Tag Archives: brazil

beer wellies mud tents portaloos tapioca

and press passes! BLOOP… I’m going to Glastonbury.

My virginal body shall be offered to the festival gods in the name of journalistic integrity and all I ask in return is for some sunshine.

In two weeks I’ll be there, pitched, purposeful and partying, poised to discover a messy, colourful, crazy Mecca at the end of my own little festival Haj. It’s only taken 28 years.

In other news, I’d like to say thanks to all of you who provided no help whatsoever in my quest to make perfect tapioca pancakes. Your disinterest/inaction/befuddlement has, on one hand, given me little hope in the overall mission, my chances of perfection in the task assigned now hovering around slim to none. And on the other – fortified by my worrying obsession with Brazilian ebay clips teaching me, via various Mamas in various headgear, how to make the bastards – made me more determined than ever.

Ha. So there.

runny honey: number one

Welcome to runny honey: number one, the first in a hunger-selective series of food snippets.

TAPIOCA

Brazilians in London, answer my prayers.

I’m trying to make tapioca pancakes, the amazing white half moons that beautiful bodies breakfast on day in, day out along Brazil’s northern beaches. It’s a very unBritish thing to picture cooking, but tapioca melts and forms a pancake without any liquid or oil. I think, I hope. It’s worth experimenting, even to capture just one Proustian droplet of the warm, squidgy, chewy pancake filled with melted cheese, sweet condensed milk and shaved coconut that I ate on Jericoacoara beach in 2002.

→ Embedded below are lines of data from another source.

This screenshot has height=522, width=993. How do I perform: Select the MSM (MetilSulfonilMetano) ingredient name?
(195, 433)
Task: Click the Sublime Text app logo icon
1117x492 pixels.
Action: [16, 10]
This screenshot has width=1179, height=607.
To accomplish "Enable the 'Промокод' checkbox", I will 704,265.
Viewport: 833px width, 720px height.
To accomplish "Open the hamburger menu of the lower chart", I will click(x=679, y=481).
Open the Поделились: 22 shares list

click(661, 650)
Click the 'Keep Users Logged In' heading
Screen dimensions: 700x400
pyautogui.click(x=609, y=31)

It’s been an eventful and convoluted journey, one that I hadn’t expected to be quite so blind and, frankly, unchartered in these necks of the woods.

Having read The Hungry Cyclist, I got all excited and brought a big, easily accessible bag of tapioca, poured it into a hot pan and waited for the sago seeds to magically bond. Needless to say, nothing happened. At all. Not even a little bit burnt sago seeds happened.

I tried blending them, hoping to powder the stubborn pellets. I tried frying them in butter. I tried soaking them. Nothing worked.

I then ventured all the way to Clapham to visit very ooh-la-la restaurant, Trinity, and ordered the prune tapioca, hoping to learn a bit more. It was delicious, but eating the boarding school variety didn’t aid the quest for knowledge of the pancake variety. Trinity, by the way, is a marvel.

I have researched virtual and far for the elusive farinha tapioca – grainy flour that should, I am told, do the sticking trick. Having scoured websites, Brazilian shopping forums, Harlesden supermercado tips and the Brazilian Embassy in London online, I’ve finally found it, sitting, alone, on a dusty shelf in a tiny Brazilian supermarket all of two minutes from my home. Amazing.

So far, so good? Am I doing it right? I can’t quite believe I don’t need any glue, not even water – or is the joke on me? Here goes…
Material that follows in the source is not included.